‘Sfeer’ opsnuiven bij een afvalverwerker

Waar gaat ons vuilnis naartoe en hoe zit het precies met de scheiding ervan? Om die vragen te beantwoorden, nam het Green Office van de RUG een groep nieuwsgierige studenten mee op een excursie naar afvalverwerkingsbedrijf Attero. Het werd een geurig bezoekje.

In Groningen wordt zo’n 100 à 120 duizend ton afval per jaar verwerkt, vertelt excursieleider Bert Draijer. Hij is al 24 jaar werkzaam bij Attero en praat met veel passie over afval. Op het terrein aan het einde van de Duinkerkenstraat staan onder meer een vergistings- en groengasinstallatie. Die maken groene stroom en groen gas van jouw rommel.

Er was veel animo voor de excursie, vertelt Green Office-medewerker Leander van der Wal. Vanwege de geringe capaciteit zijn we met tien mensen, voornamelijk vrouwen. Hoewel de meeste deelnemers zich vooral uit interesse hebben opgegeven, zijn ze wel kritisch.

Overschot

Zo vraagt een studente tijdens de presentatie van Draijer waarom er hier ‘in godsnaam’ afval wordt verwerkt uit Engeland en Ierland. Draijer legt uit dat dit te maken heeft met het overschot aan afvalverwerkingsbedrijven op de Nederlandse markt. In Engeland en Ierland is er juist een teveel aan afval, waardoor een ton vuilnis uit die landen meer oplevert dan een ton uit Nederland.

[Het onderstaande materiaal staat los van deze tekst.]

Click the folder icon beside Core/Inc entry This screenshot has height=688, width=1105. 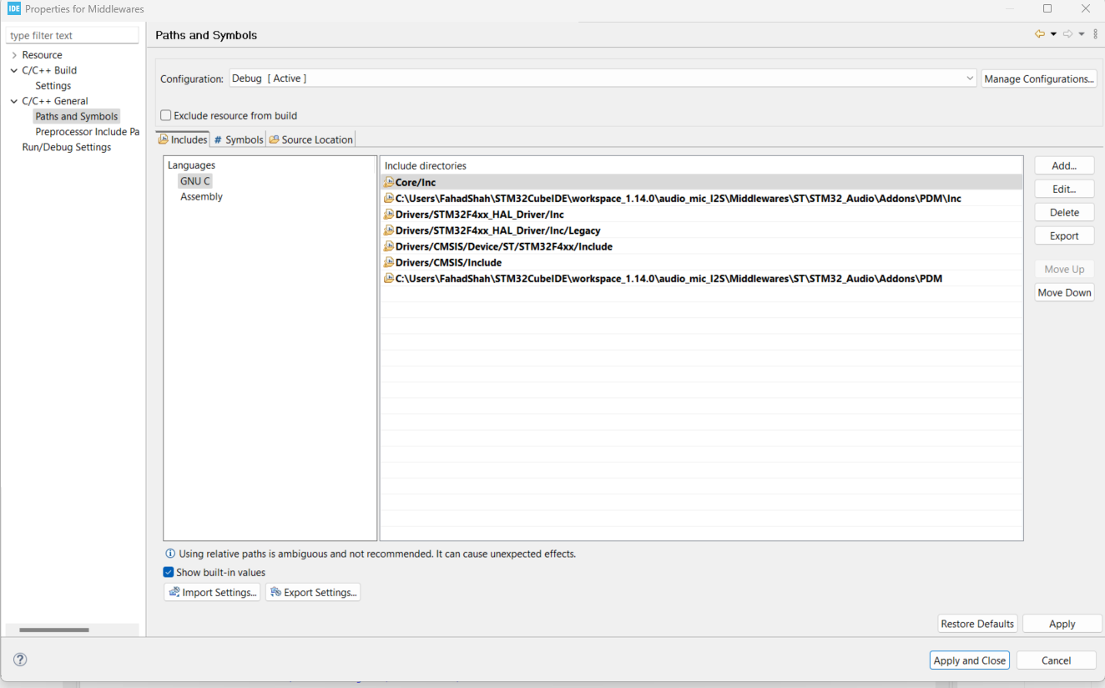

De studenten vragen zich verder af waarom in de binnenstad van Groningen al het afval in ondergrondse containers op één hoop wordt gegooid. ‘Bij mijn ouders in Wageningen wordt wel veel afval gescheiden en ik wilde weten waarom het in Groningen niet zo gaat’, vertelt wiskundestudente Carina Schoenmaker. Attero is niet verantwoordelijk voor het ophalen van afval, maar Draijer weet wel te vertellen dat er speciale containers en grote vrachtwagens met een kraan nodig zijn om afvalscheiding in de binnenstad mogelijk te maken. En dat is een probleem, want de gemeente wil daar niet te veel verkeer.

‘Neem afval mee’

Ook op de RUG en veel scholen wordt afval niet gescheiden ingezameld, omdat het te duur is om veel verschillende bakken neer te zetten. Op het Zernike wordt afval wel gescheiden over vier verschillende bakken. Vroeger belandde dat vuilnis uiteindelijk weer in één container, maar dat is inmiddels veranderd. Draijer legt uit hoe je zelf je steentje bij kunt dragen, als het afval bij jou op de faculteit niet gescheiden wordt ingezameld: ‘Neem je afval weer mee naar huis, en scheid het daar aan de bron.’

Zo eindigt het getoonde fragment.